UDOO, an Indie developer company has released a new maker board after the UDOO x86 Ultra, and the new board reached its funding target on Kickstarter within fours hours after launch. This does not come as a shock considering the specifications of the board. The 12cm by the 12cm board which is called UDDO BOLT is almost twice as powerful as the board used on a MacBook 13 pro. The UDOO BOLT is a quantum leap compared to current maker boards: a portable, breakthrough supercomputer that goes up to 3.6 GHz thanks to the brand-new AMD Ryzen™ Embedded V1000 SoC, a top-notch, multicore CPU with a mobile GPU on par with GTX 950M and an integrated Arduino™-compatible platform, all wrapped into one.
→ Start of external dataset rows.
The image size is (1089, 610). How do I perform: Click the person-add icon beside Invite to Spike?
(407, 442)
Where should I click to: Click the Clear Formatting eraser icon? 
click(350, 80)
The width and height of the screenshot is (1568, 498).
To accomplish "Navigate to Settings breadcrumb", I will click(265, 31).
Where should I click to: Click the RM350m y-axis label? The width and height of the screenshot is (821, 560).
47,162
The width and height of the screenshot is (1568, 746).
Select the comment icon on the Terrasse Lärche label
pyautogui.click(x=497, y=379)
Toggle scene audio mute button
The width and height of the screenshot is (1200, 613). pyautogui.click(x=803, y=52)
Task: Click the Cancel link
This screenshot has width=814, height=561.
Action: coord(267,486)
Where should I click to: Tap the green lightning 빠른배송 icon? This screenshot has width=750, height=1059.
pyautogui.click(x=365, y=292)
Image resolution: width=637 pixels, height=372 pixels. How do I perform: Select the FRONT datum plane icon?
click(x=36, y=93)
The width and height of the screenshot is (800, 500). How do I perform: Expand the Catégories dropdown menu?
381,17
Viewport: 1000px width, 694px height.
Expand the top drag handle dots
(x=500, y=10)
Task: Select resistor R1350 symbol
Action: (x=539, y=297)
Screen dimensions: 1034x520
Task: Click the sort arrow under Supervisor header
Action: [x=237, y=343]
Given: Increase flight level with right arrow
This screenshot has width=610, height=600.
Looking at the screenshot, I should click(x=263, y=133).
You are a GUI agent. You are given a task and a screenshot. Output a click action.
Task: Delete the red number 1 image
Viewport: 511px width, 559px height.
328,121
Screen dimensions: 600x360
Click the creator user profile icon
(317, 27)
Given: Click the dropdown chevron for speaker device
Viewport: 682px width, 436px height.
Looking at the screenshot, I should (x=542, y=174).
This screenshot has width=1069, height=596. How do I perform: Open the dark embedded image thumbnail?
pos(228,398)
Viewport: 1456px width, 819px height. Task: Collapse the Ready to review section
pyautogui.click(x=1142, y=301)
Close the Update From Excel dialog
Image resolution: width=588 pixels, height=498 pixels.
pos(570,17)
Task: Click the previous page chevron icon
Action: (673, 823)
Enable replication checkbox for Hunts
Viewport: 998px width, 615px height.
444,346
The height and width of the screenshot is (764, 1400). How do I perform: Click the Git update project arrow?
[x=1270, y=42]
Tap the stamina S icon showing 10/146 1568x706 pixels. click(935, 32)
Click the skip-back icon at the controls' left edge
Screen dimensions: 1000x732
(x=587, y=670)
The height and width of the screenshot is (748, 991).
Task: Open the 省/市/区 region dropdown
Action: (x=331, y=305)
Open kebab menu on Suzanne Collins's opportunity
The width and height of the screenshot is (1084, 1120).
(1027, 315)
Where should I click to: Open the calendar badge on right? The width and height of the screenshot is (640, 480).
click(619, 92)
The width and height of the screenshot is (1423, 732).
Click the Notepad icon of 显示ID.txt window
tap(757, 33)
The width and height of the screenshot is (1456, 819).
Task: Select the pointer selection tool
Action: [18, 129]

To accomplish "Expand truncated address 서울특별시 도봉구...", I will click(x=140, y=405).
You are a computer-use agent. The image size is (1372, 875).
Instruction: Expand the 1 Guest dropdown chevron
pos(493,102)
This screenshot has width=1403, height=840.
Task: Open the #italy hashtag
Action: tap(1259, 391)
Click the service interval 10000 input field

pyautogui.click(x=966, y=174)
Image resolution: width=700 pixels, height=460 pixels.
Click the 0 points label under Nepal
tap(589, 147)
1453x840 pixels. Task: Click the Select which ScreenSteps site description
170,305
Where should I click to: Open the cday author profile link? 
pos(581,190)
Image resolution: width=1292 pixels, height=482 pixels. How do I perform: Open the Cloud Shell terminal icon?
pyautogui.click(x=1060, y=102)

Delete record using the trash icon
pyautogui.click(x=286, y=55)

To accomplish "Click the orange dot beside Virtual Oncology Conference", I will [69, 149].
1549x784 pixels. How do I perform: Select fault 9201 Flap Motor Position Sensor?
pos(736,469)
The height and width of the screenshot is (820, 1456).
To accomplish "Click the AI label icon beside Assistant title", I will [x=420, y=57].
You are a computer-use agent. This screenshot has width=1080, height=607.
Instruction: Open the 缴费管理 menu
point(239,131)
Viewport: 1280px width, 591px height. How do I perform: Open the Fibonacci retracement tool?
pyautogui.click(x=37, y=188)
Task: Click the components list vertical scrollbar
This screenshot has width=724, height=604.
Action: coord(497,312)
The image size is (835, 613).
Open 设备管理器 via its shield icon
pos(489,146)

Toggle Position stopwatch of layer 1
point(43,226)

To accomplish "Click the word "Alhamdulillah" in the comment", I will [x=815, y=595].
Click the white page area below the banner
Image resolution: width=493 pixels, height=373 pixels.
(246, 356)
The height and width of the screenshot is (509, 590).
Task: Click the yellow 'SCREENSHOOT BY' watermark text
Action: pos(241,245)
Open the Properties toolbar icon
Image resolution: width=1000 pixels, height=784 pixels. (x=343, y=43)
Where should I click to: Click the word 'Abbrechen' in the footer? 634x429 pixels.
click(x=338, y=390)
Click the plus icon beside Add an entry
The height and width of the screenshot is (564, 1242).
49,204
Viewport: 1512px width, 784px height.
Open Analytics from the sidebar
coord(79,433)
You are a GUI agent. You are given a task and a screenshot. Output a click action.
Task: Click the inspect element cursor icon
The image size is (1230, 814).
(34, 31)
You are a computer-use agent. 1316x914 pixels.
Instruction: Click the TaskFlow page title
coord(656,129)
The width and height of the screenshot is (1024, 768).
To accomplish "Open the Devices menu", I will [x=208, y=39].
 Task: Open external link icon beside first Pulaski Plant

The first and most amazing feature considering the size of the board is the type of SoC (System on Chip) that comes with the board. The tiny maker PC comes with an AMD Ryzen Embedded V1000B SoC which has an integrated ‘Radeon Vega’ graphics processing unit on the chip. The GPU is super impressive for it supports triple A (AAA) video game experience, High dynamic range (HDR) that helps the camera to capture greater detail from both bright and dark areas of a photo, Radeon FreeSync 2 and you can stream videos at 4K resolution with a running rate at 60 frames per seconds (fps) on four screens simultaneously.

This brings us to the next feature; one can view videos on four screens due to the presence of two HDMI 2.0 ports and two USB C ports. Other ports include two USB 3.1 Type-A, a single audio jack, a Gigabyte Ethernet Jack, a 19V DC power input and the Arduino compatible pinout.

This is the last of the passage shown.